Added capability to import PDF, ODT and TXT files to importbook management command.
authorMarek Stępniowski <marek@stepniowski.com>
Thu, 18 Sep 2008 13:30:28 +0000 (15:30 +0200)
committerMarek Stępniowski <marek@stepniowski.com>
Thu, 18 Sep 2008 13:30:28 +0000 (15:30 +0200)
apps/catalogue/management/commands/importbooks.py
apps/catalogue/models.py

index d1dac54..c0a5df1 100644 (file)
@@ -1,4 +1,5 @@
 import os
+import sys
 
 from django.core.management.base import BaseCommand
 from django.core.management.color import color_style
@@ -9,11 +10,10 @@ from catalogue.models import Book
 
 class Command(BaseCommand):
     option_list = BaseCommand.option_list + (
-        make_option('--verbosity', action='store', dest='verbosity', default='1',
-            type='choice', choices=['0', '1', '2'],
+        make_option('-q', '--quiet', action='store_false', dest='verbose', default=True,
             help='Verbosity level; 0=minimal output, 1=normal output, 2=all output'),
-        make_option('--force', action='store_true', dest='force', default=False,
-            help='Overwrite previously imported files with the same id')
+        make_option('-f', '--force', action='store_true', dest='force', default=False,
+            help='Print status messages to stdout')
     )
     help = 'Imports books from the specified directories.'
     args = 'directory [directory ...]'
@@ -23,7 +23,7 @@ class Command(BaseCommand):
 
         self.style = color_style()
 
-        verbosity = int(options.get('verbosity', 1))
+        verbose = options.get('verbose')
         force = options.get('force')
         show_traceback = options.get('traceback', False)
 
@@ -32,20 +32,61 @@ class Command(BaseCommand):
         transaction.enter_transaction_management()
         transaction.managed(True)
 
+        files_imported = 0
+        files_skipped = 0
+        
         for dir_name in directories:
             if not os.path.isdir(dir_name):
-                print self.style.ERROR("Skipping '%s': not a directory." % dir_name)
+                print self.style.ERROR("%s: Not a directory. Skipping." % dir_name)
+                files_skipped += 1
             else:
                 for file_name in os.listdir(dir_name):
                     file_path = os.path.join(dir_name, file_name)
-                    if not os.path.splitext(file_name)[1] == '.xml':
-                        print self.style.NOTICE("Skipping '%s': not an XML file." % file_path)
+                    file_base, ext = os.path.splitext(file_path)
+                    
+                    # Skip files that are not XML files
+                    if not ext == '.xml':
+                        print self.style.NOTICE("%s: Not an XML file. Skipping." % file_path)
+                        files_skipped += 1
                         continue
-                    if verbosity > 0:
+                    
+                    if verbose > 0:
                         print "Parsing '%s'" % file_path
+                    else:
+                        sys.stdout.write('.')

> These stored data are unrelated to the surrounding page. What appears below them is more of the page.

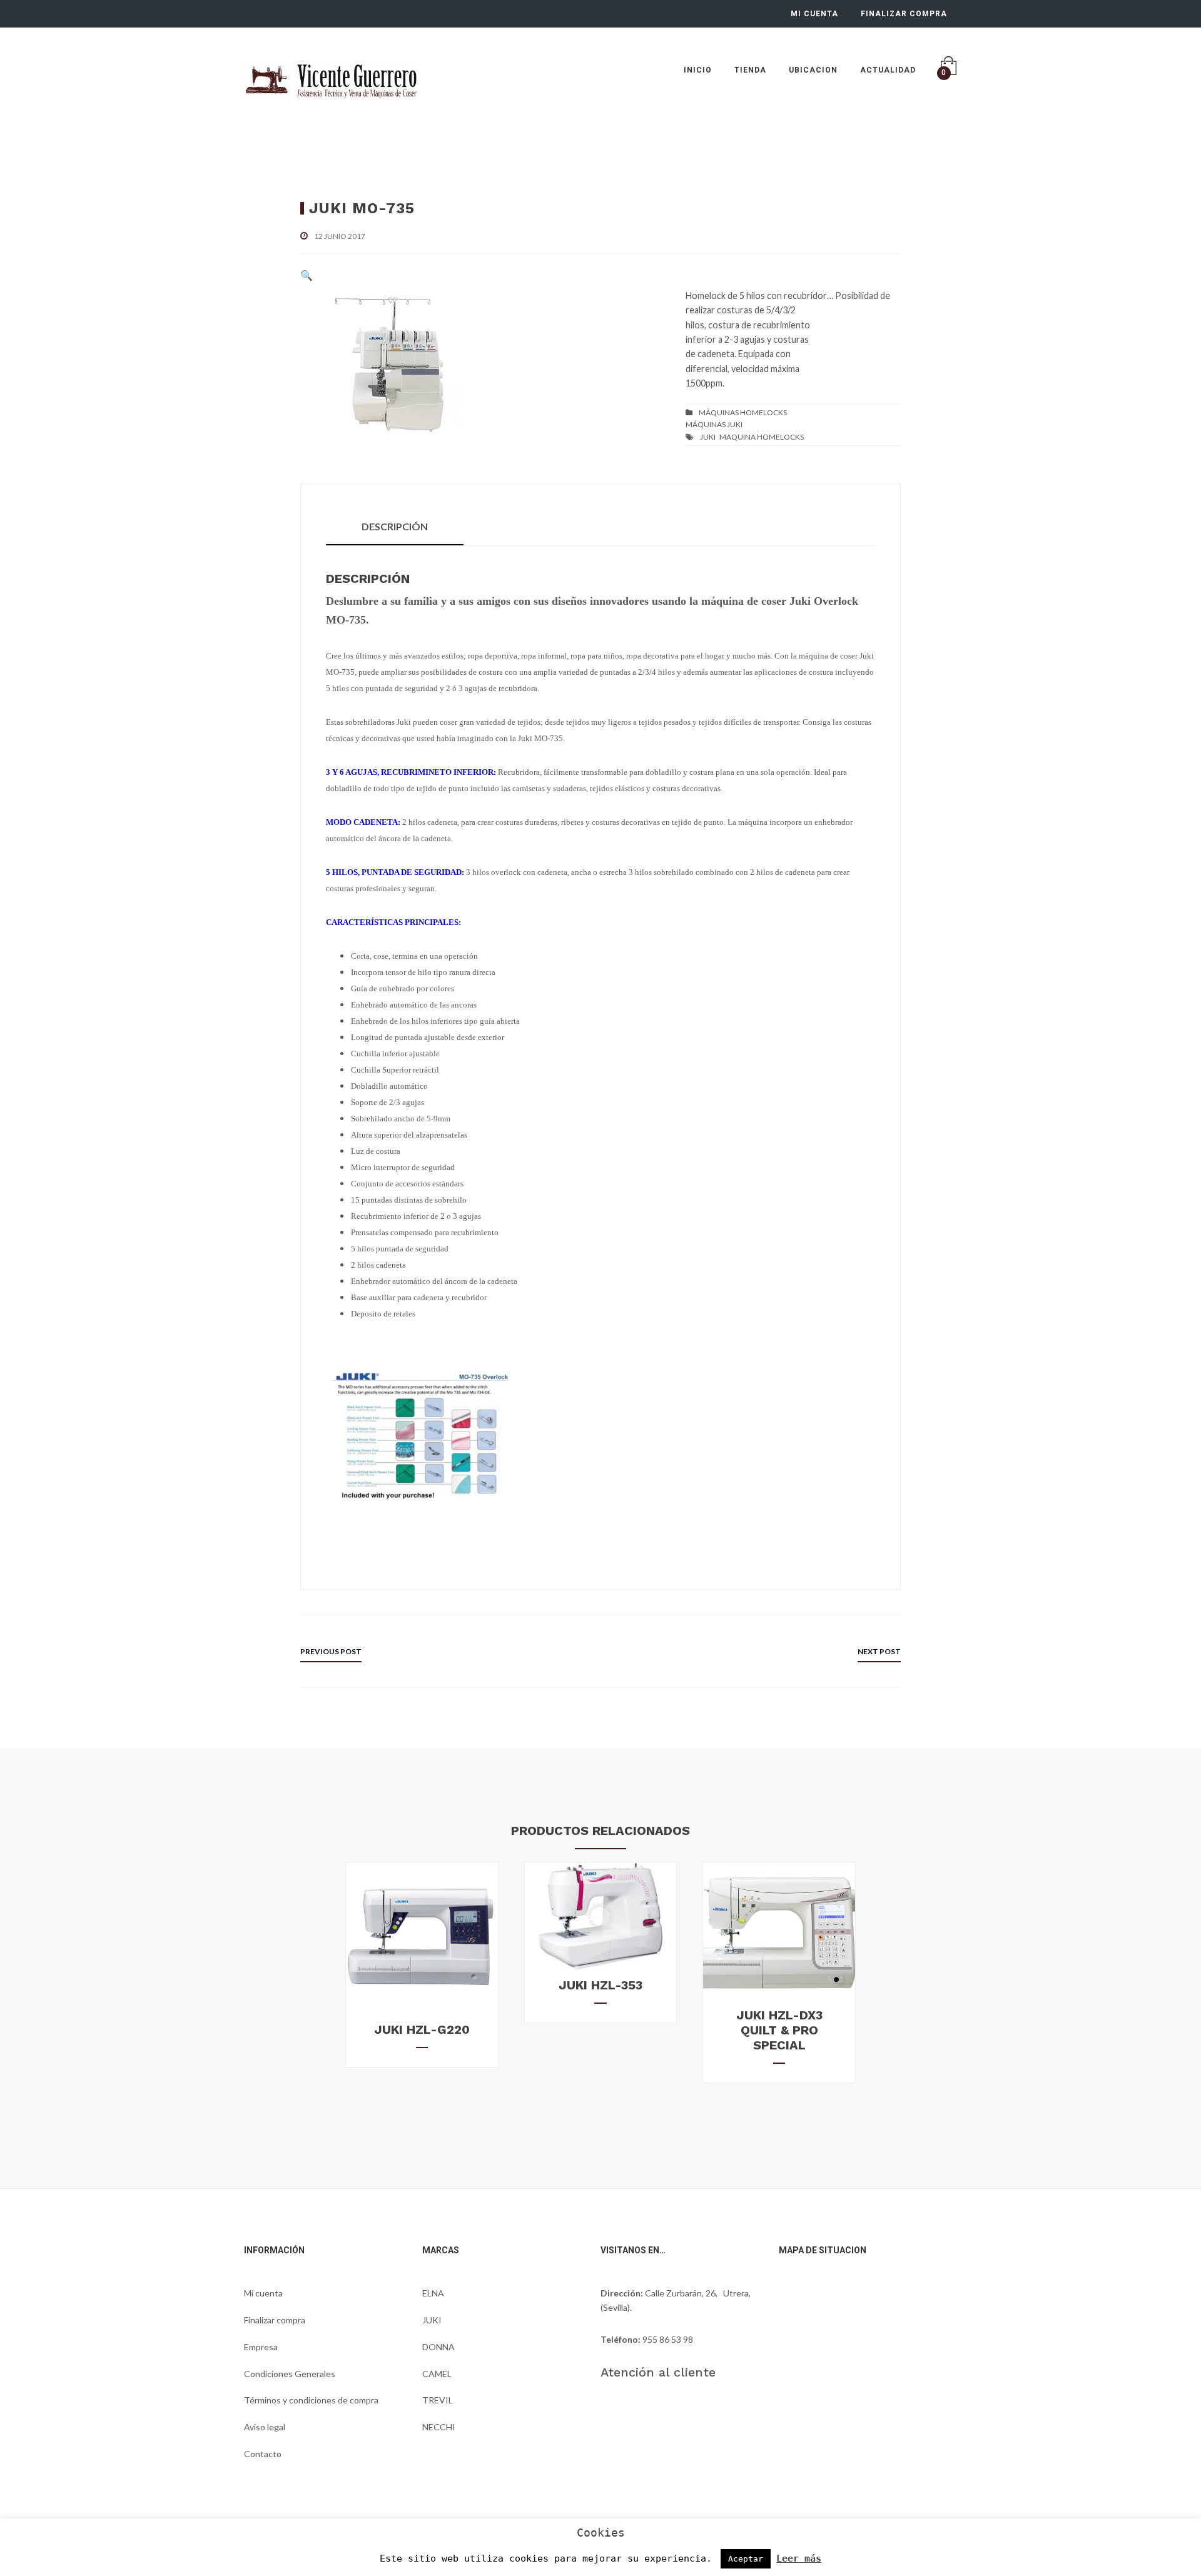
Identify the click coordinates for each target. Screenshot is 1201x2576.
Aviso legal (264, 2427)
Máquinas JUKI (714, 424)
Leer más (798, 2558)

+                        sys.stdout.flush()
                     
-                    Book.from_xml_file(file_path)
-        
+                    # Import book files
+                    try:
+                        book = Book.from_xml_file(file_path, overwrite=force)
+                        files_imported += 1
+                        
+                        if os.path.isfile(file_base + '.pdf'):
+                            book.pdf_file.save('%s.pdf' % book.slug, File(file(file_base + '.pdf')))
+                            if verbose:
+                                print "Importing %s.pdf" % file_base 
+                        if os.path.isfile(file_base + '.odt'):
+                            book.odt_file.save('%s.odt' % book.slug, File(file(file_base + '.odt')))
+                            if verbose:
+                                print "Importing %s.odt" % file_base
+                        if os.path.isfile(file_base + '.txt'):
+                            book.txt_file.save('%s.txt' % book.slug, File(file(file_base + '.txt')))
+                            if verbose:
+                                print "Importing %s.txt" % file_base
+                    
+                        book.save()
+                    
+                    except Book.AlreadyExists, msg:
+                        print self.style.ERROR('%s: Book already imported. Skipping. To overwrite use --force.' %
+                            file_path)
+                        files_skipped += 1
+                        
+        # Print results
+        print
+        print "Results: %d files imported, %d skipped, %d total." % (
+            files_imported, files_skipped, files_imported + files_skipped)
+        print
+                        
         transaction.commit()
         transaction.leave_transaction_management()
 
index b5970e9..486172a 100644 (file)
@@ -137,8 +137,11 @@ class Book(models.Model):
     has_html_file.short_description = 'HTML'
     has_html_file.boolean = True
 
+    class AlreadyExists(Exception):
+        pass
+    
     @staticmethod
-    def from_xml_file(xml_file):
+    def from_xml_file(xml_file, overwrite=False):
         from tempfile import NamedTemporaryFile
         from slughifi import slughifi
         from markupstring import MarkupString
@@ -146,7 +149,11 @@ class Book(models.Model):
         # Read book metadata
         book_info = dcparser.parse(xml_file)
         book_base, book_slug = book_info.url.rsplit('/', 1)
-        book = Book(title=book_info.title, slug=book_slug)
+        book, created = Book.objects.get_or_create(slug=book_slug)
+        if not created and not overwrite:
+            raise Book.AlreadyExists('Book %s already exists' % book_slug)
+        
+        book.title = book_info.title
         book.save()
         
         book_tags = []
@@ -210,7 +217,8 @@ class Book(models.Model):
             book_themes = set(book_themes)
             book.tags = list(book.tags) + list(book_themes)
         
-        return book.save()
+        book.save()
+        return book
     
     @permalink
     def get_absolute_url(self):